EXERCISE INSTRUCTIONS:
1) Check the debate excerpt below against each statement and say whether it agrees with the text. For each, answer yes or no and quote the words of the text that decide it. (a) Lord Goodhart says that secondary legislation is always subject to judicial review. (b) Lord Williams of Elvel calls the proposal politically uncontroversial. (c) Lord Goodhart rejects what Lord Borrie says he has admitted.
2) Rename "judicial review" to "judicial scrutiny" in the debate excerpt below, and write out the passage between "Lord Borrie: The" and "over those decisions.", inclusive, with that change.

PAGE TEXT:
□ □ □ □ □ □ □

Lord Williams of Elvel: The noble Lord has spelt out his case very carefully and we are grateful for that. What he is saying, in essence, is that a Bill should be amended to allow the courts, and none other than the courts, to decide whether or not an order should be approved. That is politically rather sensitive, if I may say so.
Lord Goodhart: With respect to the noble Lord, that would be the position anyway because secondary legislation is always subject to judicial review and can be quashed for being ultra vires or irrational, or for various other reasons.
Lord Borrie: The noble Lord, Lord Goodhart, has admitted that although judicial review can apply in any case, it is more likely to be successful if the words he considers are removed.
Lord Goodhart: Yes, indeed I do. It is obvious because it is a case where the objector does not have to go as far as showing irrationality in the decision. It only has to go as far as showing that the decision reflects the judges view that the condition does not satisfy the wording of the Act. It is basically a question of who interprets the legislation. In a case of that kind, given the very considerable powers conferred on Ministers by this Bill, they should be counteracted by strengthening the powers of judicial review over those decisions.

□ □ □ □ □ □ □

DATA SHOWN:

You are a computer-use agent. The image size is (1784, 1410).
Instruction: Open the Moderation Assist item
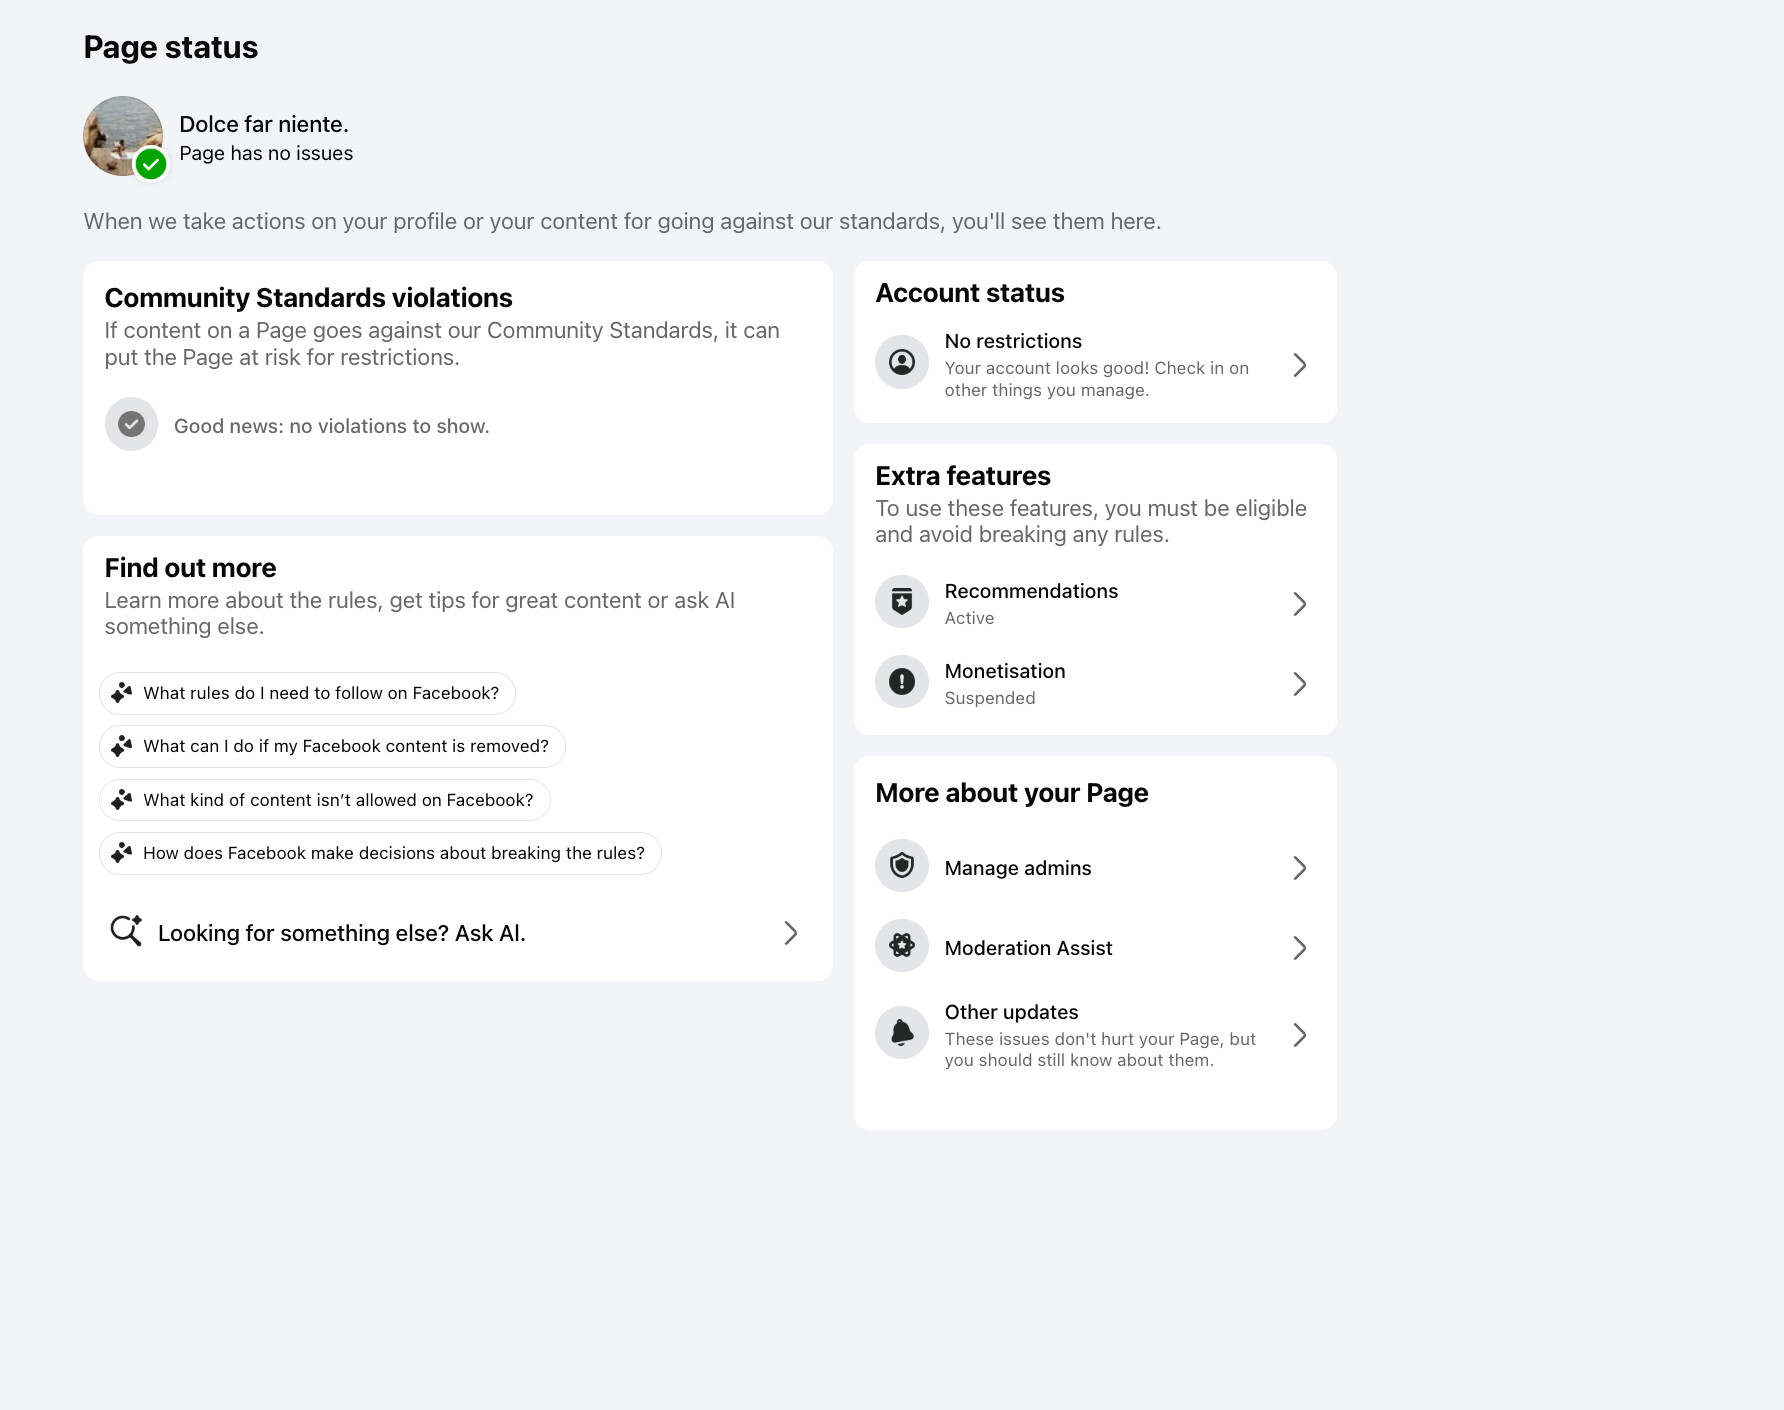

□ □ □ □ □ □ □

OUTPUTS FOR THE TASKS:
1)
(a) Yes: "secondary legislation is always subject to judicial review"
(b) No: "That is politically rather sensitive, if I may say so."
(c) No: "Yes, indeed I do."

2)
Lord Borrie: The noble Lord, Lord Goodhart, has admitted that although judicial scrutiny can apply in any case, it is more likely to be successful if the words he considers are removed.
Lord Goodhart: Yes, indeed I do. It is obvious because it is a case where the objector does not have to go as far as showing irrationality in the decision. It only has to go as far as showing that the decision reflects the judges view that the condition does not satisfy the wording of the Act. It is basically a question of who interprets the legislation. In a case of that kind, given the very considerable powers conferred on Ministers by this Bill, they should be counteracted by strengthening the powers of judicial scrutiny over those decisions.